00:39:45 · Willy Hernandez
I want to target sales leaders going to major events like SuiteWorld or Dreamforce. If they participate, they're trying to find customers there but probably don't have before-event enrichment. If I can listen through signals of people going to these events, pull a list, enrich them, and give context as to why I'm reaching out, that's a good way to make the agent continuously scour for those people.
00:41:05 · Jai Toor
That's a perfect use case. We have an open-source managed agents implementation. The Anthropic managed agents work almost at Cloud Code levels of flexibility. It comes with a Slack interface built in so you can query any of these tasks. The reply bot finds additional contacts for multi-threaded outreach -- an SDR says 'I'm working on Nucor, find me other people within the account based on our ICP.'
00:45:04 · Willy Hernandez
Next time we do office hours, I'd be really interested in diving into the reply bot thing.
00:47:12 · Jai Toor
There are two ways to do signals.

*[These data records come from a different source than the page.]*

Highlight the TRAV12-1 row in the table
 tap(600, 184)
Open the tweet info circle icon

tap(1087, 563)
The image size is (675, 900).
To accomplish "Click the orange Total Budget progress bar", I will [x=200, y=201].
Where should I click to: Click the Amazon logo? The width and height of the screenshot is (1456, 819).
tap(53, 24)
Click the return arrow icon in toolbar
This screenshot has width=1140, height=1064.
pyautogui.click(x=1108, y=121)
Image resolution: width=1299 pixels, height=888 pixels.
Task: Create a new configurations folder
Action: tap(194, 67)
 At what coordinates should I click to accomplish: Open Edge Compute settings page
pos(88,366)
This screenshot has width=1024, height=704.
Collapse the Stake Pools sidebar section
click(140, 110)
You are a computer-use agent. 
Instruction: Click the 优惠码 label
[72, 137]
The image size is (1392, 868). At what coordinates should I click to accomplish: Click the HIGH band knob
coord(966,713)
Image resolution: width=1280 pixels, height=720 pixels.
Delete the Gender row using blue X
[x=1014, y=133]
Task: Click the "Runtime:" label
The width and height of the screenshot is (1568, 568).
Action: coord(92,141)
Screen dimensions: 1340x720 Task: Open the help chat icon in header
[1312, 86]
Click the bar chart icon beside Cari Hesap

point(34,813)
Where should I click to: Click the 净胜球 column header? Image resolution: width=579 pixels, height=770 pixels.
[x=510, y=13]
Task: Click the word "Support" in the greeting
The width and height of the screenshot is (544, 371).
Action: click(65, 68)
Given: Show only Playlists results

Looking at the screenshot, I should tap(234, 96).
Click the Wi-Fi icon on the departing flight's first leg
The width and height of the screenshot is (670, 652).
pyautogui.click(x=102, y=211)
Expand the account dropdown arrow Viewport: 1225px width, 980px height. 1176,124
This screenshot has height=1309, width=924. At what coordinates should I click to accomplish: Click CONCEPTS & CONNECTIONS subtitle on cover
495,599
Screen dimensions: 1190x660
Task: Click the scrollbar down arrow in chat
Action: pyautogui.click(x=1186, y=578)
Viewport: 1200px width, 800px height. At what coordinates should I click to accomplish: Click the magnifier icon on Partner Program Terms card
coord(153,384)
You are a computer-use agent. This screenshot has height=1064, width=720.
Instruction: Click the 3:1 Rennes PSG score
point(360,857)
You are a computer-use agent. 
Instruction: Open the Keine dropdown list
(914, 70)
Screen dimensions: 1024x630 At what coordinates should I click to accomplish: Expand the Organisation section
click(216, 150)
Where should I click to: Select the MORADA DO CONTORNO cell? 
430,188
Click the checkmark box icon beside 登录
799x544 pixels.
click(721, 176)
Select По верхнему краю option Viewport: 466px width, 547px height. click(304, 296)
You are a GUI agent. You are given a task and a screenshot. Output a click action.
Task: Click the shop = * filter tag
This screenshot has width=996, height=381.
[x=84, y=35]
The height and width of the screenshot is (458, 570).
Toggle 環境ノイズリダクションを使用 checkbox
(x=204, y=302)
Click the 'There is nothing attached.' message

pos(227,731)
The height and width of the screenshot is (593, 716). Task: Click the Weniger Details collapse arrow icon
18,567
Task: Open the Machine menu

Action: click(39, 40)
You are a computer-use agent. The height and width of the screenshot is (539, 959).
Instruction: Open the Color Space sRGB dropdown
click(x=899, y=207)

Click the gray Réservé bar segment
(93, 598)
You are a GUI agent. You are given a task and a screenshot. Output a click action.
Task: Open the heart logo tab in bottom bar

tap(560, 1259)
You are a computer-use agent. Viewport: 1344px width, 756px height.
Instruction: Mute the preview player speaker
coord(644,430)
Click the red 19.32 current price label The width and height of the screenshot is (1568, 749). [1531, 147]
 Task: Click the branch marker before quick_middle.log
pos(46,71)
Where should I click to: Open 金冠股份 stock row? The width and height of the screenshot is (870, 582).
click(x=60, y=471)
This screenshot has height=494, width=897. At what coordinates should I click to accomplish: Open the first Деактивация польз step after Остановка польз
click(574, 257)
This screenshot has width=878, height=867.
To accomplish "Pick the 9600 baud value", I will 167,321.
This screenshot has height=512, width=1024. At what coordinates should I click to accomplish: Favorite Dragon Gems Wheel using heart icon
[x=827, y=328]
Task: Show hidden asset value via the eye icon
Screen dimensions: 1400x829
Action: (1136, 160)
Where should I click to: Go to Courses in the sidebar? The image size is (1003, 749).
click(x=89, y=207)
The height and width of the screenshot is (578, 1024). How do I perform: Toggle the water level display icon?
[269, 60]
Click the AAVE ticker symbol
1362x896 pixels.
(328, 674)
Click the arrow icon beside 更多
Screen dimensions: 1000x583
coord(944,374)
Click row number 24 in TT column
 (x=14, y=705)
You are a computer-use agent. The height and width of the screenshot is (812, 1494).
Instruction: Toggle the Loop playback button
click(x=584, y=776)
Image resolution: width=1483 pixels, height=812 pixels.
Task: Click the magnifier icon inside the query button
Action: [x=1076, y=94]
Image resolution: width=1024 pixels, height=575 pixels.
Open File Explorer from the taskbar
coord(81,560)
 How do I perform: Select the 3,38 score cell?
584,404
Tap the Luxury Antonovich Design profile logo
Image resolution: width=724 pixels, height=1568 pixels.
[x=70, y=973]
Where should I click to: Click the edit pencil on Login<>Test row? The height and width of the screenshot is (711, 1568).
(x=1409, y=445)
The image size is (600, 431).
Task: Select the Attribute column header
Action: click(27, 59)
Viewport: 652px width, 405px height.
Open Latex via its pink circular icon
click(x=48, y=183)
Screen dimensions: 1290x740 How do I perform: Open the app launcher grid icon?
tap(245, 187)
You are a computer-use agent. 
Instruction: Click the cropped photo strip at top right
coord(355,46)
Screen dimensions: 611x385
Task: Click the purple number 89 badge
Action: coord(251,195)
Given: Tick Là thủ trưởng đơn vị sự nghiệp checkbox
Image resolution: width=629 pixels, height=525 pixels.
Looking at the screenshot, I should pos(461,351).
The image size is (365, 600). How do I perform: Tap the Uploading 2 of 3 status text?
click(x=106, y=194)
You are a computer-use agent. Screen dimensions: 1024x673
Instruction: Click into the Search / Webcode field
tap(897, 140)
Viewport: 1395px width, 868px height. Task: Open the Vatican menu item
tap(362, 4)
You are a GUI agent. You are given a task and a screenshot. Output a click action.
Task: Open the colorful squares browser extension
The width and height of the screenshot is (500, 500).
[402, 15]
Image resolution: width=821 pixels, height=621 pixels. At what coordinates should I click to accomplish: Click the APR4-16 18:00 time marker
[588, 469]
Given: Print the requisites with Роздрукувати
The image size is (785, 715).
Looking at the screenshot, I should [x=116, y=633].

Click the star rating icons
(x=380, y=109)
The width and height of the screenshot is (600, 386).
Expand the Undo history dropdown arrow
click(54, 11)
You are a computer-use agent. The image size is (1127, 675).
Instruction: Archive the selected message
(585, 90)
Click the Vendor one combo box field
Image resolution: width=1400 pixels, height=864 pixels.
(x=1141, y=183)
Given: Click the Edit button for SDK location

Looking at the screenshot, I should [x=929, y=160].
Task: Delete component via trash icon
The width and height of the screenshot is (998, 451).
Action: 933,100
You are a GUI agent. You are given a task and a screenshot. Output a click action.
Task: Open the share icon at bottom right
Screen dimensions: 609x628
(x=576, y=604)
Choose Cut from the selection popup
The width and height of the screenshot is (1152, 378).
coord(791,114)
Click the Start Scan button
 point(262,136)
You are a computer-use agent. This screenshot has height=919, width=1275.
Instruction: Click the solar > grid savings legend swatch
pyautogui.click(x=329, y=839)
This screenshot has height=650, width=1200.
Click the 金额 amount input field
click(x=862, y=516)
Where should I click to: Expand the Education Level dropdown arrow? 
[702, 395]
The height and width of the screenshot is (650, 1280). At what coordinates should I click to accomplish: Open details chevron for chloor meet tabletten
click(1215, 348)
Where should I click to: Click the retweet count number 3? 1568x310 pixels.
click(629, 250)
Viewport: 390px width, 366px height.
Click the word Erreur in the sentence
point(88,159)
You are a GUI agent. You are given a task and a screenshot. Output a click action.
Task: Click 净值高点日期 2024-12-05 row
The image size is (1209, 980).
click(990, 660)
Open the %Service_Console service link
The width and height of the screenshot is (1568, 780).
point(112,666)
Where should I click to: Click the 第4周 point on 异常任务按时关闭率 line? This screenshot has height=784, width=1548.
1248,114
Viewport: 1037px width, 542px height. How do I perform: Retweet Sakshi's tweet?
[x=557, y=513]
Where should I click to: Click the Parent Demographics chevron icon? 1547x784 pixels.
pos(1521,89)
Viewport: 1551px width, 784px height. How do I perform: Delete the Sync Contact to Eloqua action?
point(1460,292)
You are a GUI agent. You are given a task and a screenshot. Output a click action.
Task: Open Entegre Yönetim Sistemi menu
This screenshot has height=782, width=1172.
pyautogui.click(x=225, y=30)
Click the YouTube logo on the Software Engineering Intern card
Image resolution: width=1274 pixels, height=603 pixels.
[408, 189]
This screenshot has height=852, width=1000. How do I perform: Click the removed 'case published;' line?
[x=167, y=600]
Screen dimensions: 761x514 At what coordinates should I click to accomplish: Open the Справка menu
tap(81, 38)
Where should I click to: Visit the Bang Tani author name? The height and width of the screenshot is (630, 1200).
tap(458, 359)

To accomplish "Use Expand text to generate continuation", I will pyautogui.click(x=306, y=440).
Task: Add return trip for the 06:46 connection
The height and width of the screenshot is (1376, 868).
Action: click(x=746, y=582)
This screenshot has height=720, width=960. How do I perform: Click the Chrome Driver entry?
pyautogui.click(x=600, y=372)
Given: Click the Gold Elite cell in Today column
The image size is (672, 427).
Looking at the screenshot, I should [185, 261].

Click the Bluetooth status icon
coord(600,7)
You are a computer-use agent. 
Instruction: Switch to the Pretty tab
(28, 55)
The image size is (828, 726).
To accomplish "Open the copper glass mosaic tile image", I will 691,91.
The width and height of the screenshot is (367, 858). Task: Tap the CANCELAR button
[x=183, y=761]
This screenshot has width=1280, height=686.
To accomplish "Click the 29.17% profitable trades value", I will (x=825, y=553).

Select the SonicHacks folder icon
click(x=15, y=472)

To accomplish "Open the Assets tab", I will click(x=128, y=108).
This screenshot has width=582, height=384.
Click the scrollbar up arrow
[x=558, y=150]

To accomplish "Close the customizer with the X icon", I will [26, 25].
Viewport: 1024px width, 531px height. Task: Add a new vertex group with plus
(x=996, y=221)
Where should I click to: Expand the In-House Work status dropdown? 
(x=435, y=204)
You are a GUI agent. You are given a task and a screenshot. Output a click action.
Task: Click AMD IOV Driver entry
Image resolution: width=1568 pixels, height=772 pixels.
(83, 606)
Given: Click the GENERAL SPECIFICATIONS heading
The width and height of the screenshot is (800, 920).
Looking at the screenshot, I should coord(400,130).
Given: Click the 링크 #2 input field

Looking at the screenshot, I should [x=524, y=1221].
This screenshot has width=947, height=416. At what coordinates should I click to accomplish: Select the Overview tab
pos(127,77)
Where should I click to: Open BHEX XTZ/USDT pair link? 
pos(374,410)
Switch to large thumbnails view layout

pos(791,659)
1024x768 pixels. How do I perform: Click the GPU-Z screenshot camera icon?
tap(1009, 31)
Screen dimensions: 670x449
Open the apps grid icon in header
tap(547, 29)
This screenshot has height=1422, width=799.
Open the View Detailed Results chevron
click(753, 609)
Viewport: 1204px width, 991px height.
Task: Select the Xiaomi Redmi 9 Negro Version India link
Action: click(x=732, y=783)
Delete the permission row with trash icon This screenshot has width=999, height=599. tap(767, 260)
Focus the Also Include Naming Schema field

When a third party sends you information, create a webhook -- when this URL is hit with data, do some action. The trigger is external. The other way is schedule: every day, check for changes. You can hack a schedule to be a trigger. The difference is cost. We have a partner where you describe what you want and pay per update received, not per check. Like a penny per social post per person.
00:49:00 · Matt Batterson
Do you do these often?
00:49:01 · Jai Toor
Yeah, weekly. Weekly feels like a lot so we might go biweekly. We have a Slack channel too -- Deepline CLI feedback on the website, cloud code plus GTM is right there.